◆ Stated task
Gather each line of the records below that contains the string "Open", and copy those lines out. Treat uppercase and lowercase as different.

◆ Information shown
┄┄┄┄┄┄┄┄┄┄
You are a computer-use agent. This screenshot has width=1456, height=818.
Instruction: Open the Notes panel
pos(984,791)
┄┄┄┄┄┄┄┄┄┄
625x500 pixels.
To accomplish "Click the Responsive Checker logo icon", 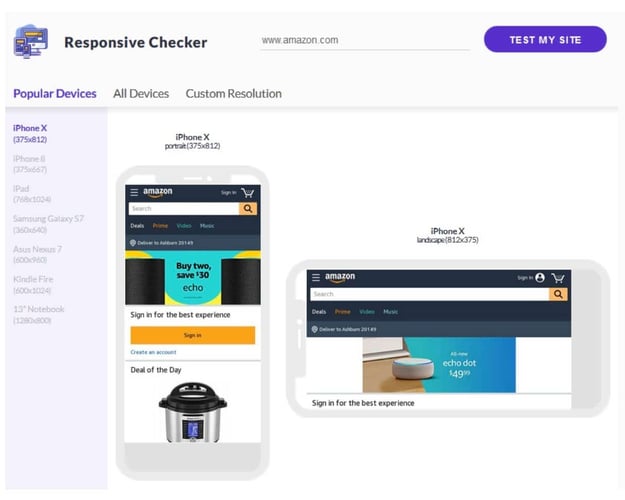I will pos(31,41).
┄┄┄┄┄┄┄┄┄┄
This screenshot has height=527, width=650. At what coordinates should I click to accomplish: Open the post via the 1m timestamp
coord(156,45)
┄┄┄┄┄┄┄┄┄┄
◆ Worked solution
Instruction: Open the Notes panel
This screenshot has height=527, width=650. At what coordinates should I click to accomplish: Open the post via the 1m timestamp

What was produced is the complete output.